Whenever a line in the following entries includes "Mijn", tally it. Report nothing except the final count.

Start of Block

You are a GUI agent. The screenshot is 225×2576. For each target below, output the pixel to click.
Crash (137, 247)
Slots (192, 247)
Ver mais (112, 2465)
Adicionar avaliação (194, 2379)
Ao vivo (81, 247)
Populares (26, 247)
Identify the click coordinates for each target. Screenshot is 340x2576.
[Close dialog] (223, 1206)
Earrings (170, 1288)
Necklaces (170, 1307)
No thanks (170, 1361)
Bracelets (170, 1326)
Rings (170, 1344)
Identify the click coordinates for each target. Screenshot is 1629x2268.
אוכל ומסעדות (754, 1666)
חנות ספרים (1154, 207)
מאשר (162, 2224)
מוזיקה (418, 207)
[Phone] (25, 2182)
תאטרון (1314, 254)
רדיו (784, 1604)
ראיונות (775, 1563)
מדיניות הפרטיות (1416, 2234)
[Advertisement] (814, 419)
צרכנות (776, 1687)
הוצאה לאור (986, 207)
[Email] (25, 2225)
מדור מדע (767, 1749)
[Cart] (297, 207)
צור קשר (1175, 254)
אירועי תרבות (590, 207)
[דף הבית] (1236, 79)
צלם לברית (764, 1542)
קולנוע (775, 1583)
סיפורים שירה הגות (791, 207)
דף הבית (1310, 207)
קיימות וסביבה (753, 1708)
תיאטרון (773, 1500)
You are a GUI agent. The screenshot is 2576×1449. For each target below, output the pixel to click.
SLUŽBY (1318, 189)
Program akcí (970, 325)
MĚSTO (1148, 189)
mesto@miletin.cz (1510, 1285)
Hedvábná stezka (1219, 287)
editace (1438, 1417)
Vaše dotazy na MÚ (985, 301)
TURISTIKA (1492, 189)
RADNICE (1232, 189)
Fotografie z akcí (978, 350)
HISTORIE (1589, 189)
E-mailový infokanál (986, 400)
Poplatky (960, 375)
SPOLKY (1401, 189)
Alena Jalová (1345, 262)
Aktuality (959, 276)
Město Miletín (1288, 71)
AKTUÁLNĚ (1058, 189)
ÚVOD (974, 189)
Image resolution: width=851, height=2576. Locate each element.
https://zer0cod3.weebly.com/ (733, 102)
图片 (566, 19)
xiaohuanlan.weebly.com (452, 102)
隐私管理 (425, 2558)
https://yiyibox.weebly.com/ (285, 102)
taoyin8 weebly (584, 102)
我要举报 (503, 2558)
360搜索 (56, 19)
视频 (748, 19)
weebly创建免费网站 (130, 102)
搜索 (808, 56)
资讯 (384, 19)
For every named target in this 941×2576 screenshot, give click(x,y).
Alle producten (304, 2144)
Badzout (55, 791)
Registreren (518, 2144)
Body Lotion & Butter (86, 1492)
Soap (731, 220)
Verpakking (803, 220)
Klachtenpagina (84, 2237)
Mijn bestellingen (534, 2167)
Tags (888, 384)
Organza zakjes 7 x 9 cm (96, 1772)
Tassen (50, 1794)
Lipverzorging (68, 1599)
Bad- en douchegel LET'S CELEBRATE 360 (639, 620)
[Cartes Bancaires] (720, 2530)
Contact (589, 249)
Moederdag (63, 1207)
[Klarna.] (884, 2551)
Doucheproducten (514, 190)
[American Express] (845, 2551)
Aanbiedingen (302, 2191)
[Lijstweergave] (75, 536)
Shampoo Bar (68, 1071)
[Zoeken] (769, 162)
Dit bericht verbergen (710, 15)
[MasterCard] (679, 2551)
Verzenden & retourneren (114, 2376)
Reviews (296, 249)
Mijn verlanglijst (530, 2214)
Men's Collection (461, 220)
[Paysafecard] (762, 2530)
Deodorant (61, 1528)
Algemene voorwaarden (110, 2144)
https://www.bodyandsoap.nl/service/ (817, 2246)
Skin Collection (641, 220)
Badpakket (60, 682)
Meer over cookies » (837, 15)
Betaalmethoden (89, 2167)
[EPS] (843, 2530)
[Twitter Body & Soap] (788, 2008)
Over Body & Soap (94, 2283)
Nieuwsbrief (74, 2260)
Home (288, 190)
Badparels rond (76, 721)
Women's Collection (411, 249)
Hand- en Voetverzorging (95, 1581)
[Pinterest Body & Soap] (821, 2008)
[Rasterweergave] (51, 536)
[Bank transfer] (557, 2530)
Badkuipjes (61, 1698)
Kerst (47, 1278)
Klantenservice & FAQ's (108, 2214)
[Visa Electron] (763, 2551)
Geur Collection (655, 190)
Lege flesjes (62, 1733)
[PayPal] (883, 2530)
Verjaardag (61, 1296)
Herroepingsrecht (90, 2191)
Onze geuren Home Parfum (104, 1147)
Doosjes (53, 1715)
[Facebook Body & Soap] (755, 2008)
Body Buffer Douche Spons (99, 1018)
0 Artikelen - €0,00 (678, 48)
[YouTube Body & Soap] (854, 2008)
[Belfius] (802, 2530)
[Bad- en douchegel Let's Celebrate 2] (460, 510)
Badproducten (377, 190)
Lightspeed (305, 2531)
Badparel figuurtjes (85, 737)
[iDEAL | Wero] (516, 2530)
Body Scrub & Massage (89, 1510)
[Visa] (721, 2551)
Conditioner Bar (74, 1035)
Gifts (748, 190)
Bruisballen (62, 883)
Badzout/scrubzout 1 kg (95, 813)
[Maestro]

End of Block

# ANSWER FOR THIS EXERCISE
2